If you do want to do a full E[PAP] bracket, try building your bracket backwards. Start with your champion, championship game, Final 4, etc. This'll help keep you from getting too upset happy.

4th phase

March 15th, 2023 at 11:29 AM ^

Yeah I think to maximize you have to start at the championship and work backwards since those are the highest values. What I see in your spreadsheet is that the max has to include a final 4 of Alabama, Tennessee, Houston, UCLA, with Houston over Alabama in the championship. Elite 8 has to add Uconn, Kansas St, Creighton, Iowa St. 

So as a sanity check, that's a final four of the top 2 overall seeds, a 2 and a 4. The Elite 8 is 6/8 top 4 seeds, with the only weirdness being two 6s in Creighton and Iowa St. 

 

The sweet 16 is where we get crazy. 5 SDSU, 10 Utah St., 12 Drake, 7 Texas A&M, 9 FAU, 10 USC OR 7 MSU (makes no difference), 8 Arkansas, and 11 Nevada. That's 4 double digit seeds and two 1 seeds going down. 

 

For picking the 1st rd, E[PAP] is too "noisy", or doesn't change significantly enough, to impact decision making.

HarmonHowardWoodson

March 14th, 2023 at 1:48 PM ^

Interesting that Tennessee is still rated highly after their start guard tore his ACL a couple weeks ago.

Best luck with your pickings! Early indications suggest teams like Houston, UCLA, Tennessee, and UConn are some of the most favorable top-seeded picks to advance deeper into the tournament.

mgoDAB

March 14th, 2023 at 3:07 PM ^

This is a great example of how something like Seth’s tool can serve as a complement to mine. I don’t specifically adjust the team ratings for injuries anymore than Kenpom/Torvik/BPI would have. I thought of also including evanmiya.com’s ratings for this year’s edition of the model, but didn’t get around to it. I believe he makes manual adjustments for injuries, but even then Tenn is #4 in his rankings currently. 
 

Tennessee has been seen as a darling all season by the computers buoyed by their defense.
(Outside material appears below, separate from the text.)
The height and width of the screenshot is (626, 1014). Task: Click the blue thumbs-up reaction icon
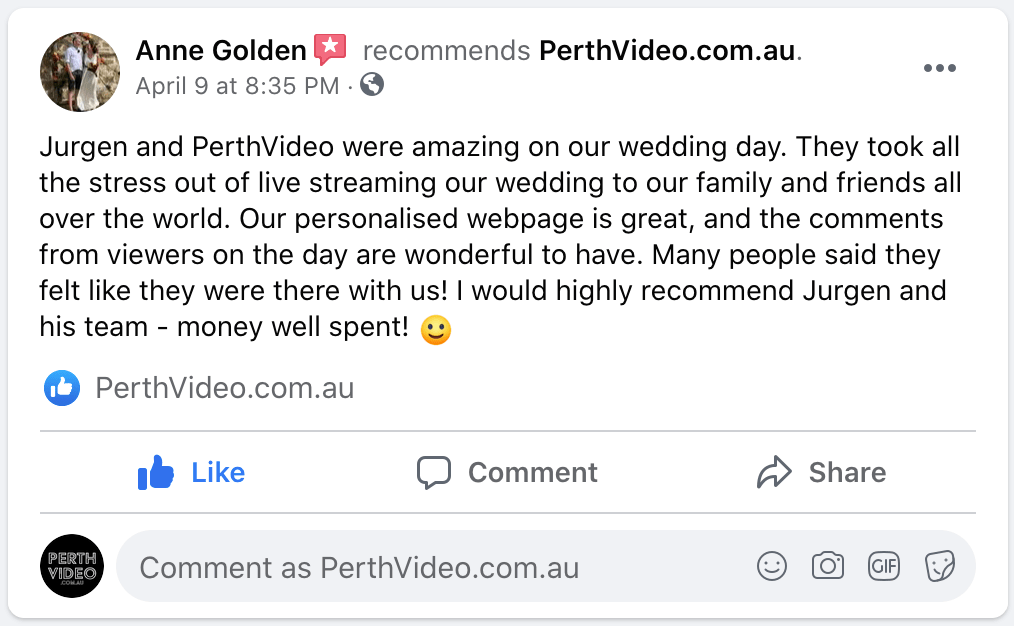62,388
They rank as top 5 by most all computer rating systems including NET. 

Eng1980

March 17th, 2023 at 1:55 AM ^

Awesome response.  I have been filling in brackets since 1980.  That means some brackets bust on the first game and sometimes you have 7 of the final 8 (only to have 1 of the final 4.)  It is fun but after a while it really gets boring knowing that the success of your bracket depends more on luck than skill.

Wally Llama

March 15th, 2023 at 10:48 PM ^

Thanks for sharing your hard work! I'm geeking out on this!

The only question I have so far is about how this tool accounts for different scoring systems. The tool uses a built-in a built-in 10-20-40-80-160-320 system. I assume that a 1-1-1-1-1-1 system would have a different optimal selection, with heavier emphasis on first round upsets and little penalty for missing the champion.
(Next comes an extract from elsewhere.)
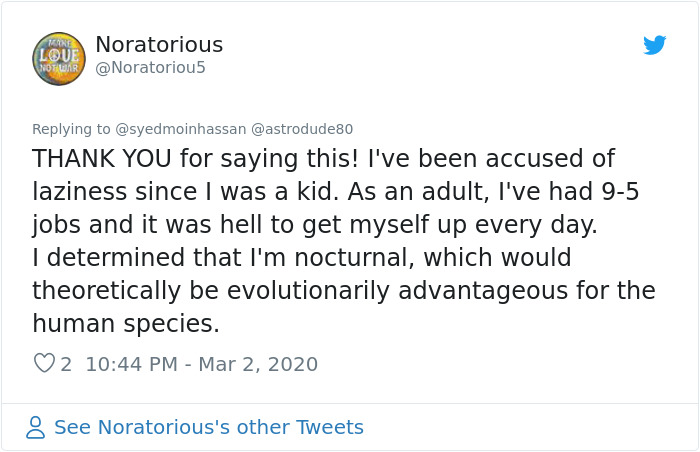Click the tweet line mentioning laziness
The image size is (700, 452).
click(336, 192)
Can this feature be added for future releases?

4th phase

March 16th, 2023 at 1:06 PM ^

Too late now, but to do that, you go to the "Bracket Winners" sheet then look across row 44. In that row you see a bunch of values that go 320, 160, 160, 80, etc. Change every value in row 44 to 1.
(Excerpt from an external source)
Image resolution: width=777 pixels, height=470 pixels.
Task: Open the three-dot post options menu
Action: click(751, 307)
Then go to the "Sim" sheet and look at row 8 from column EJ to column GT. Change all those values to 1 as well. 

Walmart Wolverine

March 16th, 2023 at 10:43 AM ^

After using this tool and Seth's and Ken Pom (redundant) and Vegas odds I have all Big 10 teams losing in the first two rounds

Then took another look at MSU and flipped them to a loss tomorrow because that will be more entertaining and my expert analysis is that whichever team plays better between them and USC will win.